Alongside the fresh influx of staff, Berlin has also switched to an entirely digital system, from an online ‘quick check’ screening tool to online applications. 

Speaking to The Local, a spokesperson at the LEA explained that the new law would not just make citizenship easier to obtain by lowing residence requirements but would also make it more desirable by allowing multiple nationalities.

READ ALSO: Foreigners in Berlin furious over German citizenship delays

“The LEA is therefore preparing for a significant increase in the number of applications and is preparing for this in particular by revising the digital naturalisation application, the internal procedural information and customised communication, e.g. by expanding the FAQ on the topic,” the spokesperson said. 


In Bremen, the Interior Ministry is expecting a spike in applications after the new law comes in. Though some parts of the process will get simpler – for example, because people won’t have to relinquish their old passports – the authorities expect this to be offset by the huge increase in the number of applicants. 

Though the immigration office has increased its staff over the past few years, authorities say they still don’t have enough people to cope with the number of applications, which is why they’re focusing on becoming more efficient.

“In order to strengthen the immigration office in the long term, we are constantly examining how processes can be optimised so that processing times can be reduced,” a spokeswoman for Bremen’s Interior Ministry told The Local.

“For example, the Interior Ministry is currently working on a project to develop concrete measures to improve the immigration office, such as reviewing the work processes in the naturalisation procedure. We are looking for ways to relieve employees of administrative tasks in order to make processes faster and more efficient.

“In addition, the immigration office is continuously involved with advancing digitalisation and is working on further developing these processes as well,” she added.


The problems at Cologne’s immigration office have been widely reported in recent weeks, with the city even announcing in late May that it would stop accepting citizenship applications for the time being.

Apparently, this is to give the authorities time to handle the large backlog of applications and prepare for the some 10,000 new applications they expect after the new law comes in. 

People on the Rhine promenade in Cologne.

People on the Rhine promenade in Cologne. Foreign residents are unable to apply for citizenship in the city due to a backlog. Photo: picture alliance/dpa | Thomas Banneyer

Though there’s no set end date to the hiatus, authorities have suggested that the immigration office may reopen sometime in September, though there are no more appointments for a screening call until next year.

Source material:
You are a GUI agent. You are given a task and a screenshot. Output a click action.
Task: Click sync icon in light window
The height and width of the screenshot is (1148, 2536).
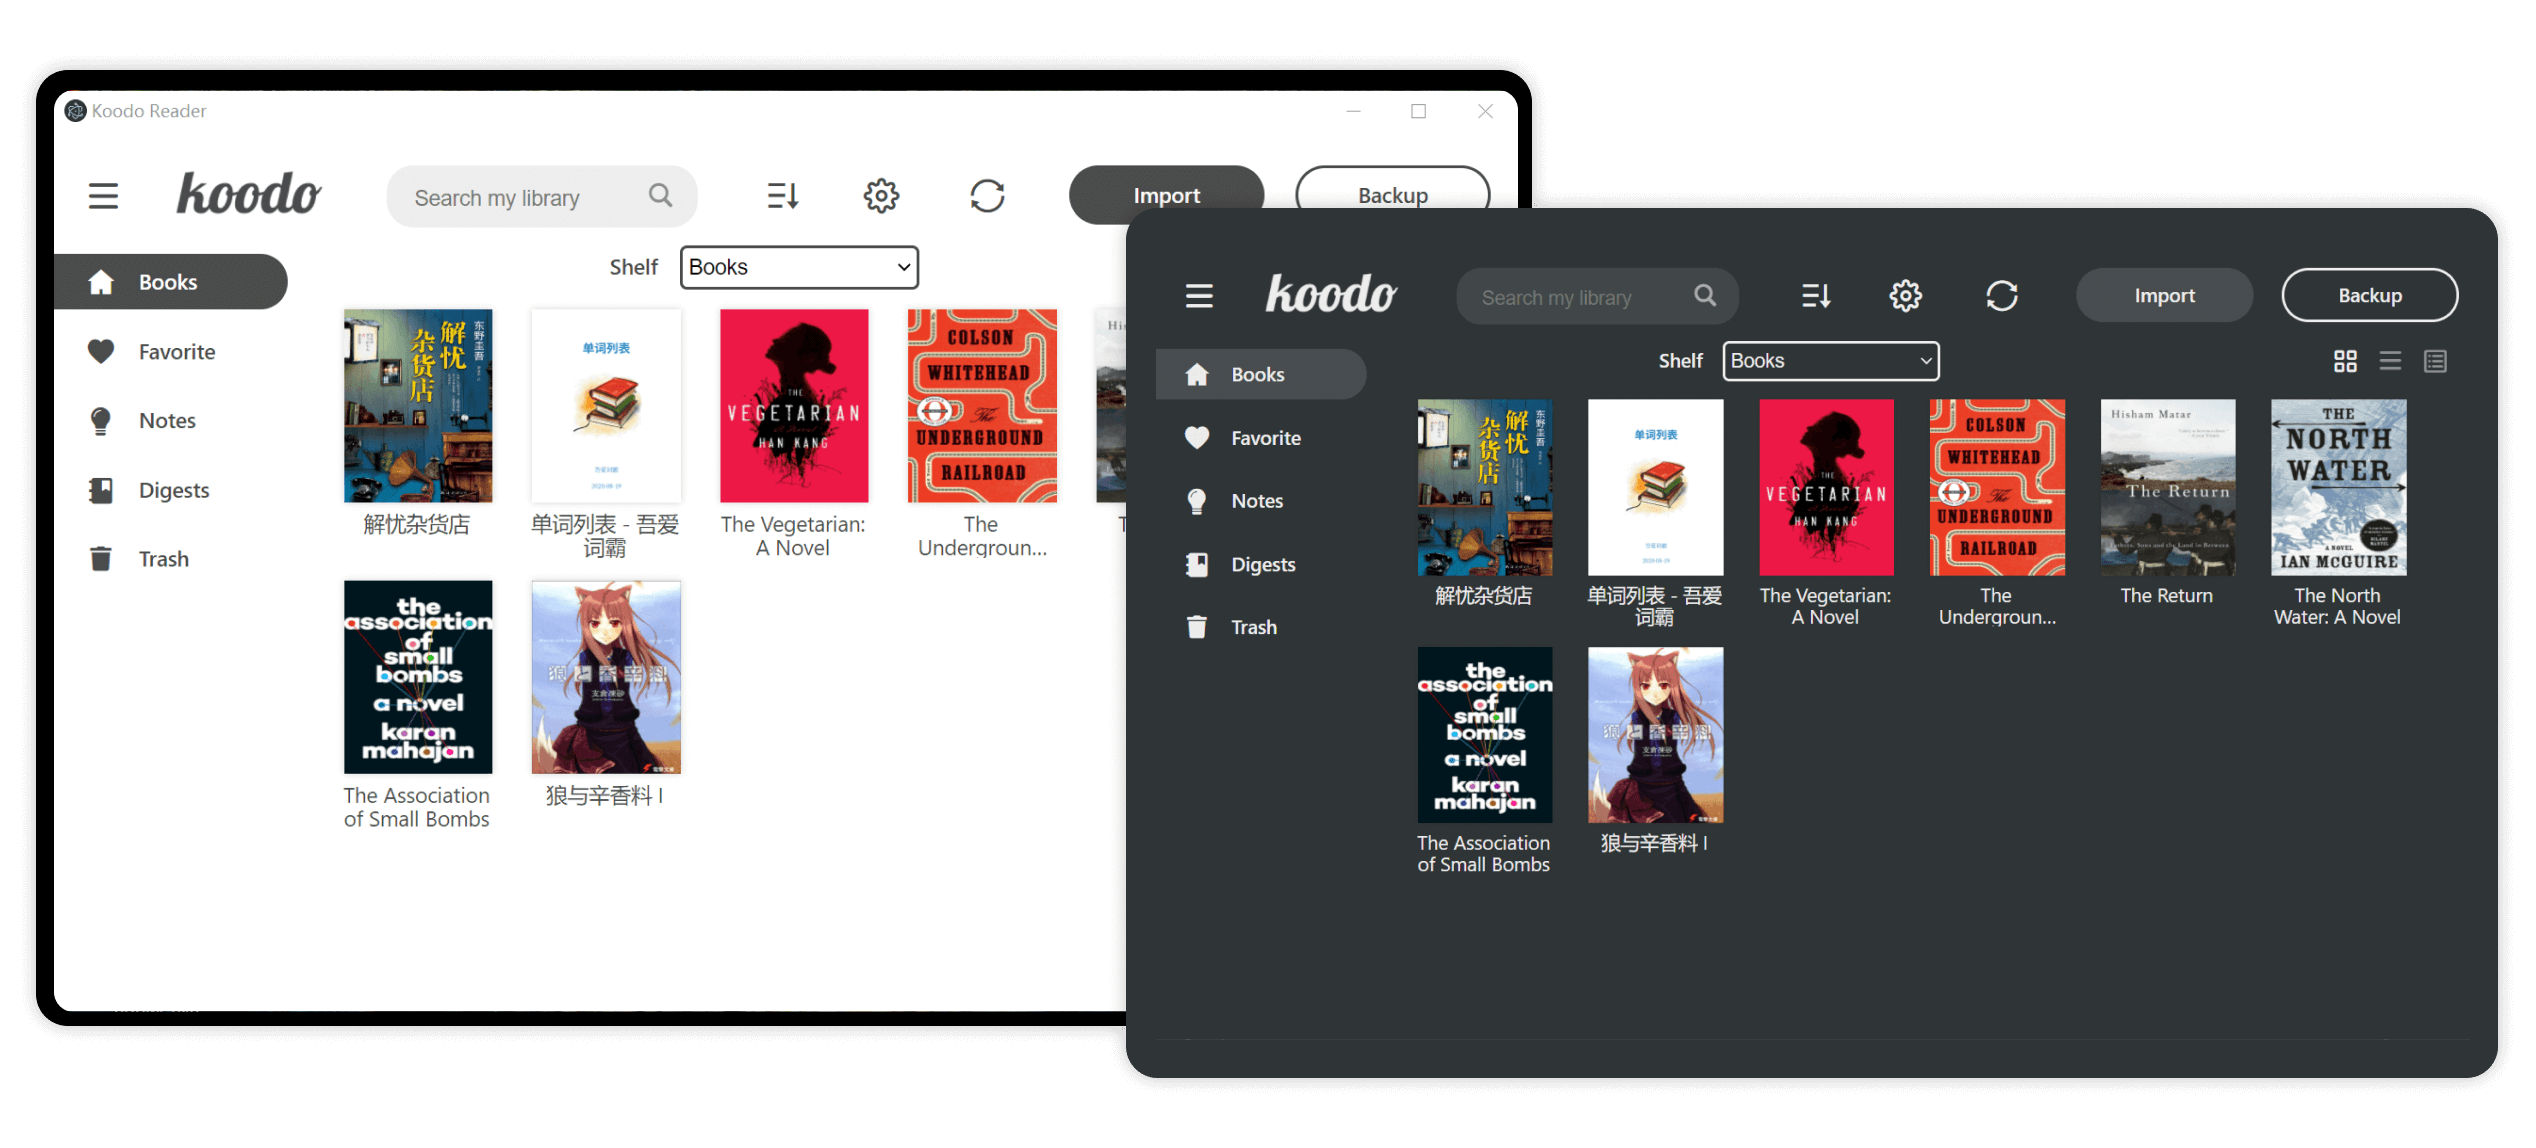(x=987, y=196)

Problems to work on:
(A) Answer these about the article on German citizenship applications:
(i) What kind of system has Berlin switched to?
(ii) About how many new applications does Cologne expect after the new law comes in?
(iii) When might Cologne's immigration office reopen?
(B) Translate this sentence from the article on German citizenship applications into Spanish: "The problems at Cologne's immigration office have been widely reported in recent weeks, with the city even announcing in late May that it would stop accepting citizenship applications for the time being."
(C) Extend the article on German citizenship applications, picking up after its last sentence.
The listing comes from a separate source.

Expected responses:
(A)
(i) An entirely digital system
(ii) Some 10,000
(iii) Sometime in September

(B) Los problemas en la oficina de inmigración de Colonia se han difundido ampliamente en las últimas semanas, y la ciudad incluso anunció a finales de mayo que dejaría de aceptar solicitudes de ciudadanía por el momento.

(C)
On a more positive note, the immigration authority is taking steps to increase its staff members from 30 to 90 in the coming months – but they also except a tripling of applicants. 

READ ALSO: Cologne stops accepting German citizenship applications due to ‘enormous’ backlog


In Dortmund, the demand for naturalisations has been rising continuously since 2021 – not solely because of the upcoming dual nationality law.  

A spokesperson for the City of Dortmund said authorities had already been taking various organisational and technical measures to bolster the naturalisation authority, for example by almost doubling the number of staff between 2021 and 2024.

“Further organisational, technical and personnel measures are also planned for 2025,” they said. 


In the western German city of Essen, the authorities took a proactive approach and aimed to triple the number of staff in the naturalisation department long before the new law came in.

A spokesperson told The Local that a large number of these positions have been filled and that the authority is set to be fully staffed within the coming weeks. 

“The increase in staffing levels that has been initiated, as well as an increase in staffing levels that has already taken place in 2022/23, the City of Essen has clearly responded to the stressful situation of the sharp rise in the number of applications in recent years – and the continuing rise,” a spokesperson for the city explained.

“As employees first need to be trained, the naturalisation department has not yet reached its full capacity.”

READ ALSO: When and how can I apply for German citizenship?


In Hesse, councils or administrative committees in districts with 7,500 or more inhabitants are responsible for accepting naturalisation applications, which are then forwarded on to Darmstadt regional council when they are complete.

Naturalisation ceremony in Frankfurt Germany

A group naturalisation ceremony takes place in St Paul’s Chruch in Frankfurt am Main. Photo: picture alliance / Fabian Sommer/dpa | Fabian Sommer

A spokesperson at Frankfurt Standesamt, which handles citizenship matters, said that applications were currently taking around six months in the city and a further 18 in Darmstadt, bringing the total wait time up to two years. Applications are expected to double or triple when the new law comes in – but there’s no additional staff available for the task. 


In order to be able to deal with a big jump in applications after the new citizenship law comes into force, the city’s citizenship authority has increased its staff and many of its procedures have been digitalised. 

Since the end of 2023, foreigners can apply for citizenship online and also check whether they meet the requirements for naturalisation by using Hamburg’s digital ‘quick check’ tool, saving the need for a phone or in-person appointment.


Since 2021, when many citizenship offices have observed a jump in applications, Leipzig has been taking steps to speed up its processes.

A separate naturalisation department was established in 2023 and the number of staff has tripled since then.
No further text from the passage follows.